## Begin DATA SHOWN
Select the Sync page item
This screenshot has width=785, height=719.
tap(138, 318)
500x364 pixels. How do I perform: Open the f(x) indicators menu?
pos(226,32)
## End DATA SHOWN
Put every line of the records above into a JSON list of strings, one string per line, leaving out blank lines.

[
  "Select the Sync page item",
  "This screenshot has width=785, height=719.",
  "tap(138, 318)",
  "500x364 pixels. How do I perform: Open the f(x) indicators menu?",
  "pos(226,32)"
]